Quick Tips - Tips from the practice masters...
In an ideal world, you start out with a clear definition of a problem and then systematically work your way toward a great solution. But in the real world, you sometimes find yourself with a great technological solution in search of a compelling problem. Even if your business is currently successful, there are good reasons to leverage the investment you've already made by discovering new applications for your core technology. But how do you increase your odds of success? At a recent Product Strategy Network Roundtable, Arun Ranchod, Business Development Manager with MEDRAD, and Jim Thompson-Colön, Head of Future Business at Bayer Material Science, shared their shared their experiences and techniques with selling the new possibilities to your organization.
Remember: this pays off, eventually.
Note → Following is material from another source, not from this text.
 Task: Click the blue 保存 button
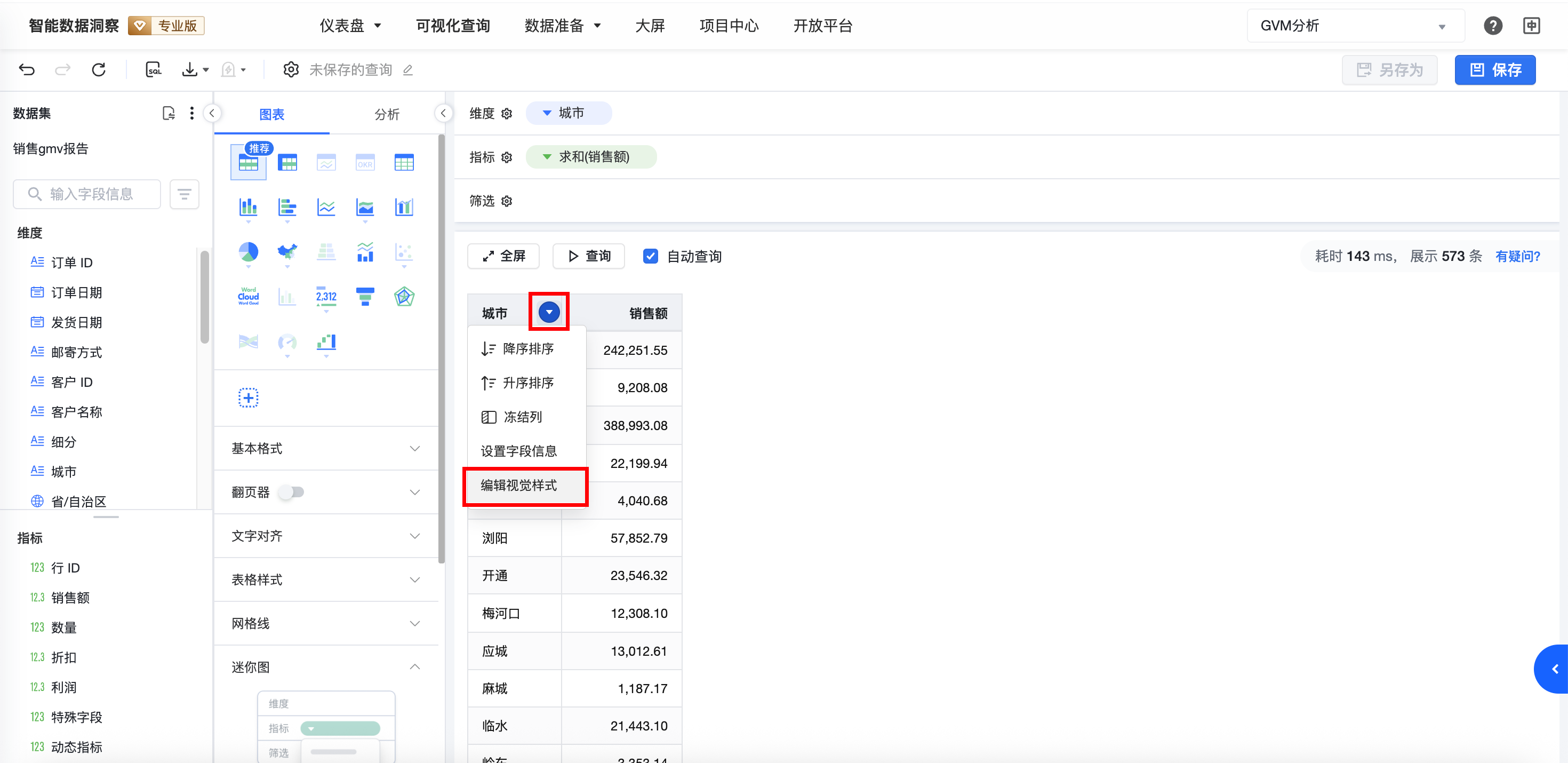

A counter-argument to the complaint that successful business lines shouldn't subsidize people in labs who seem to be playing around is to show them a pie chart of revenues and graying out those business areas which wouldn't have existed without that play. It can be dramatic and stop discussion.
Give advance warning. Survey your colleagues internally to test the waters. Approach them one-on-one. Tell them you're going to be working on this, that you might be pitching this idea to them in three months, that you have a gut feeling there might be a market need for this, but that you've still got due diligence to do. If you can prove to them in three months that it's a good idea, you need them to signal their support. But if that person replies ‘we tried that ten years ago and it didn't work,' or ‘that's not the market we're in,' it doesn't necessarily mean you should abandon the idea.
Sell up. Internal support is critical to any idea. If you can sell an idea to somebody at a high level and they become passionate about it, they can run with it for years. When the VP is sitting there saying that he/she likes this idea, even if everybody else is puzzled, it can go forward.
Watch out for make-believe numbers. Just because a number appears in a spreadsheet cell doesn't mean it's legitimate. Nobody really knows the cost of a future product. You could say it would be somewhere between $5 and $15, but that spread can get much larger. So put down a range of numbers, and be generous with how wide it is. It can be a full order of magnitude. People won't mind when you tell them that based on the information you have today, it's somewhere between 10 and 100.
Buy sheep, sell deer. Storytelling is very important. Ten years is a long time, but it's not an unusual development cycle for many types of products. Sell stories, sell hope, sell buzz. Management might shut the project off in three years, but that's just part of the game; some things fail and you have to accept that.
Play politics. How you play your company's own internal politics is important. Understand when to maintain objectivity and when to be passionate. You need to know how to sell, how to tell a story, how to pre-sell if you need to, and to know which players really drive a decision. The selling you do is not so much to external customers as it is to your internal customers.
Calm down. Matching up your company's strategic fit criteria and financial criteria with a customer problem helps to take the emotion out of decisions you might otherwise be too invested in, possibly leading to bad choices.
Repackage it. Even if you're able to take an existing product's underlying technology into a new market, you will almost always have to repackage it and check if it still fits your value proposition.
Create an archive. If a technology doesn't fit your criteria, archive it; it may become a fit for you later. Maintain a database of archived technologies. Set criteria to decide whether it's worth spending the money to protect the IP for sale, licensing, future use, or whatever.
Take a fresh look. In the past, product ideas that were archived would stay in mothballs. Build a review of inventoried technologies into your company's strategic planning cycle so you can take another look at them later on. If there are different people in different places looking at it with fresh eyes at different times, it can help make their possibilities clearer.
Take stock. If your company is publicly traded, early stage technologies can help the value of your company rise in the stock market because analysts love it. When your company's stock goes up, the payback can be in millions of dollars. Analysts invest in future revenue, so if you have cool stories that indicate future revenue, the value of your stock can go up long before the revenue materializes.
Spend someone else's dime. The best time to find a market application for a new, unique technology is before the founder even starts a company. Ideally, it is while the inventor is still on someone else's payroll because you can burn up a lot of runway trying to find the right application and market.
Find skills that work, avoid attributes that don't. What do you look for in staffing up for the task? Interviewing skill is important. Business acumen and a good instinct for what will make money is important. Search skills are important too. But know-it-alls will quickly fail at the job. You have to be open to other people's ideas. It's often best to hire experienced people.
Get smart. Another personal attribute is acquiring the scientific knowledge, analytic skill, and understanding of different applications to be seen as credible with customers. But avoid the propensity to become the expert yourself.